Robert A. M. Stern: Buildings and Projects 2004-2009
edited by Peter Morris Dixon, with a foreword conversation between Paul Goldberger and Robert A. M. Stern
The Monacelli Press, New York, NY; 2009
624 pp; hardcover; more than 1,200 full-color images; $75
Reviewed by Clem Labine
For 40 years, the work of Robert A. M. Stern has alternately confounded and infuriated critics in the architectural establishment. Although an architect of unquestioned talent, Stern is not an avowed Modernist and thus commentators who view themselves as avant-garde have tried to put Stern down as "a theme park designer," throwing around terms like "retro," "old fashioned" and "historical pastiche" in an attempt to marginalize his work. Detractors point to what they see as a failure to produce flamboyant "memorable icons of modern architecture" like Frank Gehry or Daniel Libeskind.
But Stern – and this reviewer – denies that producing radical stand-alone sculpture-buildings is the sole criterion for judging great architecture.

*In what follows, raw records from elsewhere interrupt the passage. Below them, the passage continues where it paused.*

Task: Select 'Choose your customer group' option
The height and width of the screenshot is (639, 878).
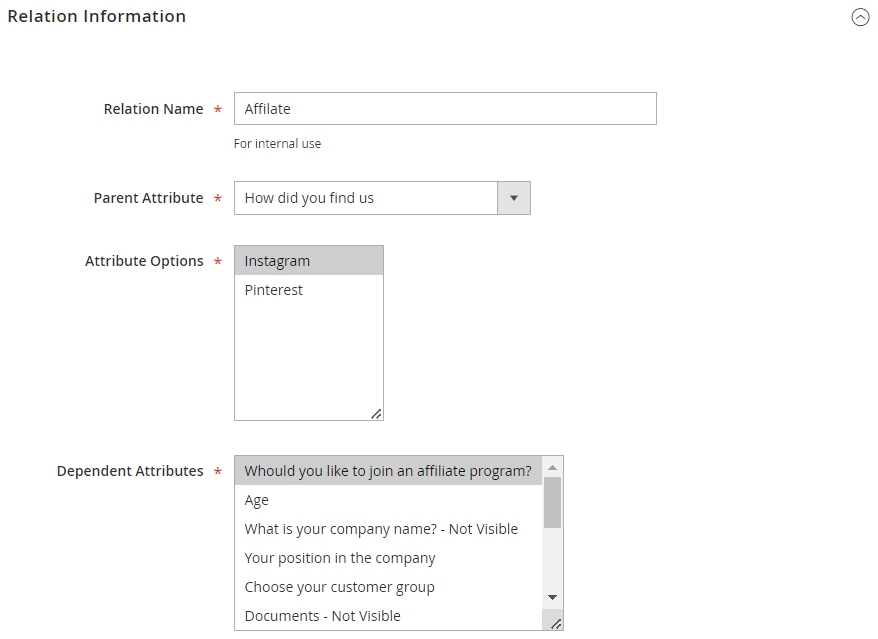Action: [388, 587]
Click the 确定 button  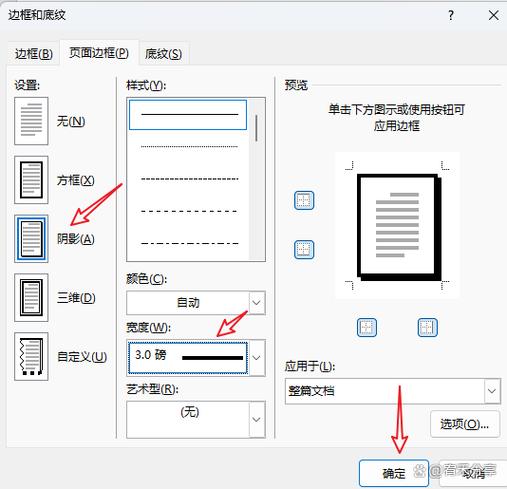click(x=394, y=474)
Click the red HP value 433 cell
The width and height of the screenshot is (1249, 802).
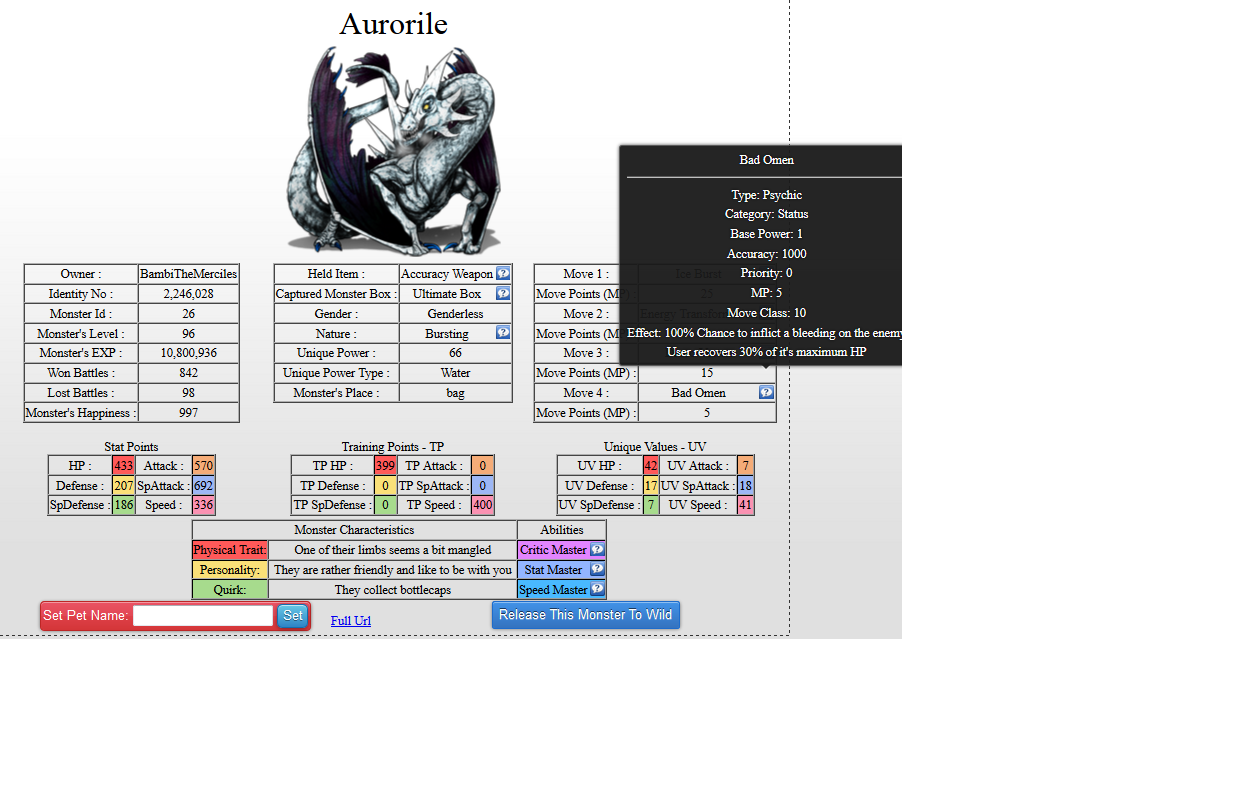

Stern has set himself a different goal: to produce appropriate architecture – buildings that are at home in their settings, and which enrich both their surroundings and the experience of the people who actually use the buildings. To do this, Stern has engaged in a long-standing dialogue with historic architecture – continually energized by the forms and themes of traditional design, but always altering and adapting them in ways that create something new and contemporary. Andrea Palladio similarly used ancient Roman buildings as the inspiration for a new and modern architecture of his time – and no critic today taxes Palladio with churning out "historical pastiche."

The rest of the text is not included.